** Opening Dataset records block **
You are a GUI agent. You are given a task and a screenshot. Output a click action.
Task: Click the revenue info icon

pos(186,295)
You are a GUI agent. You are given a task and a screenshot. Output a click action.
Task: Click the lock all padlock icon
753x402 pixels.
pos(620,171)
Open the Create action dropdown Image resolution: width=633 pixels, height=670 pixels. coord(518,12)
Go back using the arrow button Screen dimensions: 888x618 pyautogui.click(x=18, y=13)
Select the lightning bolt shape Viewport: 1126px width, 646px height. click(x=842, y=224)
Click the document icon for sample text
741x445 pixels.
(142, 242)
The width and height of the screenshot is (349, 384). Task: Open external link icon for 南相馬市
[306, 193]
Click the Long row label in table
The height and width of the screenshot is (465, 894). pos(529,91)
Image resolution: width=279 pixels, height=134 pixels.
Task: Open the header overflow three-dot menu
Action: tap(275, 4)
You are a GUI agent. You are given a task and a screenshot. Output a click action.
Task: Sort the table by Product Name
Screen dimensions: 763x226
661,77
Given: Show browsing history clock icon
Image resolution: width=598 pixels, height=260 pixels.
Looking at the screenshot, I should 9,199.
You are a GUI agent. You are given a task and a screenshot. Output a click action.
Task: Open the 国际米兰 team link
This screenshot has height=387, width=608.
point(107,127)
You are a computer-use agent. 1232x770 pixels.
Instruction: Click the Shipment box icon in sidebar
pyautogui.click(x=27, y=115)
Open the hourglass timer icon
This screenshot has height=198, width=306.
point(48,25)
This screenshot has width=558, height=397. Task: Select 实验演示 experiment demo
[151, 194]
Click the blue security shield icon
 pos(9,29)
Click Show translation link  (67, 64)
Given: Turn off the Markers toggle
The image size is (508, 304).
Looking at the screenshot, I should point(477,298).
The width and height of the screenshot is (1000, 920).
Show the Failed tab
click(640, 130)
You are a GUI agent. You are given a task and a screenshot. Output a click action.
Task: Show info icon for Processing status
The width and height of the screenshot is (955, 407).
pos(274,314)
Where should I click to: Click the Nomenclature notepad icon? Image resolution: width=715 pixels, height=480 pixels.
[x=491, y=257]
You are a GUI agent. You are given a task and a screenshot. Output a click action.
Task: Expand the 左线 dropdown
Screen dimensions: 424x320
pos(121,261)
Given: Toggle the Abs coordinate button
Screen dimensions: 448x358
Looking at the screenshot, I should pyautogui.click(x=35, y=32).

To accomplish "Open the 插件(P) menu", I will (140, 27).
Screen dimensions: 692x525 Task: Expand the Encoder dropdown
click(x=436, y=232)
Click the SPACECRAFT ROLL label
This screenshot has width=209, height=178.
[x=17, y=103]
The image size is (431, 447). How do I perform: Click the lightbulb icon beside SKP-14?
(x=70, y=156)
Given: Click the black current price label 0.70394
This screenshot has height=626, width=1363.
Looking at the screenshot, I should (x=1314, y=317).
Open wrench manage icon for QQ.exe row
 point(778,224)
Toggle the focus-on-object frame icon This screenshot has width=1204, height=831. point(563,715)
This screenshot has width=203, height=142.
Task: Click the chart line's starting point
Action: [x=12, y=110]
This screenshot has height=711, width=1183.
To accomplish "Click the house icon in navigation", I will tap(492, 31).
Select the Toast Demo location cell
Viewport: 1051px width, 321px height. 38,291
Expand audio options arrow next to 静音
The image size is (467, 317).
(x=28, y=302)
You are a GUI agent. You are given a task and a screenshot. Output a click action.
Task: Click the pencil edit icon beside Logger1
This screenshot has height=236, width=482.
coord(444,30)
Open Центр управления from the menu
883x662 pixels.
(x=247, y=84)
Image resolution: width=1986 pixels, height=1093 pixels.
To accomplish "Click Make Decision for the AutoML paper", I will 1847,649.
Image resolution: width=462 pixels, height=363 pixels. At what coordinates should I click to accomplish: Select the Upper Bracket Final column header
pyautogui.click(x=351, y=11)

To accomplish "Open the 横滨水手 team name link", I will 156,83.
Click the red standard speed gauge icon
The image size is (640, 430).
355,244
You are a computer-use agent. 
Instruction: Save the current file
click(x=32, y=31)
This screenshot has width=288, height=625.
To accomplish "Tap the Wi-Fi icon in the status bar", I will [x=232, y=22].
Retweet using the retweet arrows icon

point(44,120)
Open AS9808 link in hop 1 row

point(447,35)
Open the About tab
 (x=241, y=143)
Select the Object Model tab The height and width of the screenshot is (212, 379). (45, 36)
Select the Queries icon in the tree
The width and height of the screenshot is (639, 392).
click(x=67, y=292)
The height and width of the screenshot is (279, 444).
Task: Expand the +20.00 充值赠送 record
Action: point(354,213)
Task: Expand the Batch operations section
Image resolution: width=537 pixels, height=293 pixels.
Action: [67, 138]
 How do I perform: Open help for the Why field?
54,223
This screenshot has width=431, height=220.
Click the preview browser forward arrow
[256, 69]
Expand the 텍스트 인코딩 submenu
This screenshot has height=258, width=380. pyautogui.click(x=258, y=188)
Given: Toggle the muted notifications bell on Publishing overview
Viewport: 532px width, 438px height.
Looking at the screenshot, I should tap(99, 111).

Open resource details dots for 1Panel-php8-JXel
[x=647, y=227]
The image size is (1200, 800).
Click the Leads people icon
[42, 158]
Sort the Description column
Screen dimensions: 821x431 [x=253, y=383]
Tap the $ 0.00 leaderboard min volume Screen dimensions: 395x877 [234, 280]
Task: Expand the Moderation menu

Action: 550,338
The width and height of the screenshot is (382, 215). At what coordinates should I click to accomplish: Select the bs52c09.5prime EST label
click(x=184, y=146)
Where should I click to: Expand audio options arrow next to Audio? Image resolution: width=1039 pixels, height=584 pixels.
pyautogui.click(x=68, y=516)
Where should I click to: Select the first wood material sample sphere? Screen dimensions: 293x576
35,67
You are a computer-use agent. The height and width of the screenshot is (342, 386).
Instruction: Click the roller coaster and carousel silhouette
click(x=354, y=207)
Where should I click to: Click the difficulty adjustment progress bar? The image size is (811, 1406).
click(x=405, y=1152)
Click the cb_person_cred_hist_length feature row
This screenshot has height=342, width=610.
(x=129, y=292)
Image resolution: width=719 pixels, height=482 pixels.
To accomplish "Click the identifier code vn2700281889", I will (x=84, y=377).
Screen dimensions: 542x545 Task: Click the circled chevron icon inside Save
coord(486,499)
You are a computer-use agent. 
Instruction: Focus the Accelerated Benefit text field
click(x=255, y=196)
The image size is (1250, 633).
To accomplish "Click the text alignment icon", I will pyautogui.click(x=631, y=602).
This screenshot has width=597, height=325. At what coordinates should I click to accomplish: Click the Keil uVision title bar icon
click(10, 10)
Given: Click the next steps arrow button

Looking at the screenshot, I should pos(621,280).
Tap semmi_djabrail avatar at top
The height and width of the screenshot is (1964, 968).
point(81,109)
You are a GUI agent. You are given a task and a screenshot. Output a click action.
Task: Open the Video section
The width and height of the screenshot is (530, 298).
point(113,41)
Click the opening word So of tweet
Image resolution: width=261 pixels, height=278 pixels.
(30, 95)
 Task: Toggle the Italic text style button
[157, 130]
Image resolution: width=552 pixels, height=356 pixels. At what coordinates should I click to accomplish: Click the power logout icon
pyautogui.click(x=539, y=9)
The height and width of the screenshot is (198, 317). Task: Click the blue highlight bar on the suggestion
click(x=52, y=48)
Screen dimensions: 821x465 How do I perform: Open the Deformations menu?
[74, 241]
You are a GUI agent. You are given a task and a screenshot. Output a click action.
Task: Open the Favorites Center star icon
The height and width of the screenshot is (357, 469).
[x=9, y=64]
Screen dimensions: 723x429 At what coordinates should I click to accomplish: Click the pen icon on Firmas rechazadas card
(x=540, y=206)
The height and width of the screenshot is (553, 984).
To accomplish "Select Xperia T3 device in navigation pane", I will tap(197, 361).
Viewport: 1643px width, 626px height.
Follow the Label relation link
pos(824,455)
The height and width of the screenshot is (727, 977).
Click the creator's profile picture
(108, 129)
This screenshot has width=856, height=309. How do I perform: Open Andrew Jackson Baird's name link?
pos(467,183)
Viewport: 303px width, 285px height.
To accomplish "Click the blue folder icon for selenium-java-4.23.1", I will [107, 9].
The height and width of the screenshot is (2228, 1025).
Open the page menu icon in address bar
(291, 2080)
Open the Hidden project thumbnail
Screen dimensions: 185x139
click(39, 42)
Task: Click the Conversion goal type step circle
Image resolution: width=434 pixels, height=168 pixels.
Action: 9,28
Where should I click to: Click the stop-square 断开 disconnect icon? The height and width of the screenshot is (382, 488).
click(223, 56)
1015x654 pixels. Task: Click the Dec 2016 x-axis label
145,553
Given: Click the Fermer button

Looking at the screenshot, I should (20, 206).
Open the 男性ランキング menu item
** Closing Dataset records block **
* **What the task asks**
Every line above that includes the word "section" should be listed.

* **Completed task**
Task: Expand the Batch operations section
Task: Open the Video section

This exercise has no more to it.